Look at Mumsnet. It was inspired by a disastrous first family holiday, when its founder Justine Roberts realised there was potential to tap into a network of people online who could have helped predict an under-fives and jet lag catastrophe. What started as a support group for parents has gone on to help change libel laws, worked closely with retailers to stop the sale of clothing that played upon adult conceptions of young girls’ sexuality; it has pushed miscarriage care much further up the agenda and is now working closely with NHS England on postnatal care.

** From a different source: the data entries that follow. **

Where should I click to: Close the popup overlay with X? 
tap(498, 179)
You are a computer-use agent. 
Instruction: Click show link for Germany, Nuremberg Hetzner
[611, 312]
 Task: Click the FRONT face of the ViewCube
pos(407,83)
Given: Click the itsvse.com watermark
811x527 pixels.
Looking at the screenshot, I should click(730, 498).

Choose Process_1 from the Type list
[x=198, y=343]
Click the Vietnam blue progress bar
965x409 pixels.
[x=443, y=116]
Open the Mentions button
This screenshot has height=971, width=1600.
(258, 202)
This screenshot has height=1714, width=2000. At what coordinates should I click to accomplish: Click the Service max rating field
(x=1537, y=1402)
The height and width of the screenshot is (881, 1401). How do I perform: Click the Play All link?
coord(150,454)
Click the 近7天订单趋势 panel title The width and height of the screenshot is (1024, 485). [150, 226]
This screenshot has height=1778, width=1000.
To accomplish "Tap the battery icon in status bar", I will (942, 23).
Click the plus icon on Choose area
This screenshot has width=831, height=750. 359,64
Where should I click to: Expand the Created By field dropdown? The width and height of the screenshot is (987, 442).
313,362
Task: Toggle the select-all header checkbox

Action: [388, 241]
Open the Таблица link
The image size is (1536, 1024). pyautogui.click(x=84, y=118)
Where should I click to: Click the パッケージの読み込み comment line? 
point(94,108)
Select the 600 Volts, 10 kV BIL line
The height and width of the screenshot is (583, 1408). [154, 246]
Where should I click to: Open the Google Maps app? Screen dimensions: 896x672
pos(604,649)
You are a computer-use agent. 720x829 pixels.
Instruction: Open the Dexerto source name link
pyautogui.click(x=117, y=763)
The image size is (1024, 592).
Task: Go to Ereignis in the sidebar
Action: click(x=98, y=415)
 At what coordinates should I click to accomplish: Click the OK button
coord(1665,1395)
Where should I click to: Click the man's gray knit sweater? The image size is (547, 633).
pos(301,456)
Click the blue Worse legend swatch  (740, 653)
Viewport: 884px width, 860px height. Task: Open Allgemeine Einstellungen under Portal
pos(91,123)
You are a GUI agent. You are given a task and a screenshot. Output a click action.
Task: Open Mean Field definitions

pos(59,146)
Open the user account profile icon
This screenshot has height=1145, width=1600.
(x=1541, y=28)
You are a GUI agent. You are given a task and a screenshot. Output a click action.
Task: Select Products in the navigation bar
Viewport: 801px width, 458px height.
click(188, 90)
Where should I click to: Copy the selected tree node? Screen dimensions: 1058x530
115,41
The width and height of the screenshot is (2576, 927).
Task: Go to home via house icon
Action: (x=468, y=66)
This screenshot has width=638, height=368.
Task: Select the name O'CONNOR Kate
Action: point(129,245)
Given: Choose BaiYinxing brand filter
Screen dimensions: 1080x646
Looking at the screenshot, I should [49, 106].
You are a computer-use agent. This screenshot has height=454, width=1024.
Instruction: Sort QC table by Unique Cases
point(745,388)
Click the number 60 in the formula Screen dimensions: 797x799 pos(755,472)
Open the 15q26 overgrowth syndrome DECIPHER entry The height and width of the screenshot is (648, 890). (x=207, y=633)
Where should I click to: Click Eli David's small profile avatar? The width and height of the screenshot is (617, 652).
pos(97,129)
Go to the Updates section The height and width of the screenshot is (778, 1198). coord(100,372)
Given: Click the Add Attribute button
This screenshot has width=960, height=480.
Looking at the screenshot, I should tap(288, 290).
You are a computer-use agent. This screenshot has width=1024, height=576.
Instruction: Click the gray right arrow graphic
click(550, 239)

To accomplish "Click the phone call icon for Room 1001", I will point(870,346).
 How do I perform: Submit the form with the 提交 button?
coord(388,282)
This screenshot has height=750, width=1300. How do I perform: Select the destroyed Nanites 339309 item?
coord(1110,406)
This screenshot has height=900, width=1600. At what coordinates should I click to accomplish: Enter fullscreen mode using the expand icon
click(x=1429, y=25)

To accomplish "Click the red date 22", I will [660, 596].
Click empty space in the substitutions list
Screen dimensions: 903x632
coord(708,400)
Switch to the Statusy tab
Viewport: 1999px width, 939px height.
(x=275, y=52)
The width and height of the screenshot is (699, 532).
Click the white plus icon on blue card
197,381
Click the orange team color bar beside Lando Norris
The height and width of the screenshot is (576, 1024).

There’s Digital Mums, whose founders Kathryn Tyler and Nikki Cochrane drew on their own childhood experiences of having working mothers with limited career options to create new opportunities for women returning to work after having children. It’s helping mums find creative and financial fulfilment, training them with social media skills and support to work online from home while balancing childcare. Since 2013, they’ve trained 1,350 women who’ve gone on to set up their own agencies, become influencers, been to the Houses of Parliament and some are currently setting up a mentoring programme.
Or look at #IWeigh. An instagram post of the Kardashians tagged with their weight in KG, inspired Jameela Jamil, to call out reductive bodyshaming and demand women be measured by their achievements. A mini-movement is now playing out across the platform, with hundreds of people a day sharing their stories and its own verified Instagram handle.
As social media grows up, it gives us the cultural influence to ‘be the change’. We owe a huge thank you to the pioneers who’ve led the way. As a result, social media has now superseded the old boy’s club – it’s a modern meritocracy that shows women, and any other community of people who had previously lacked a platform, how strong they are, together. All power to that.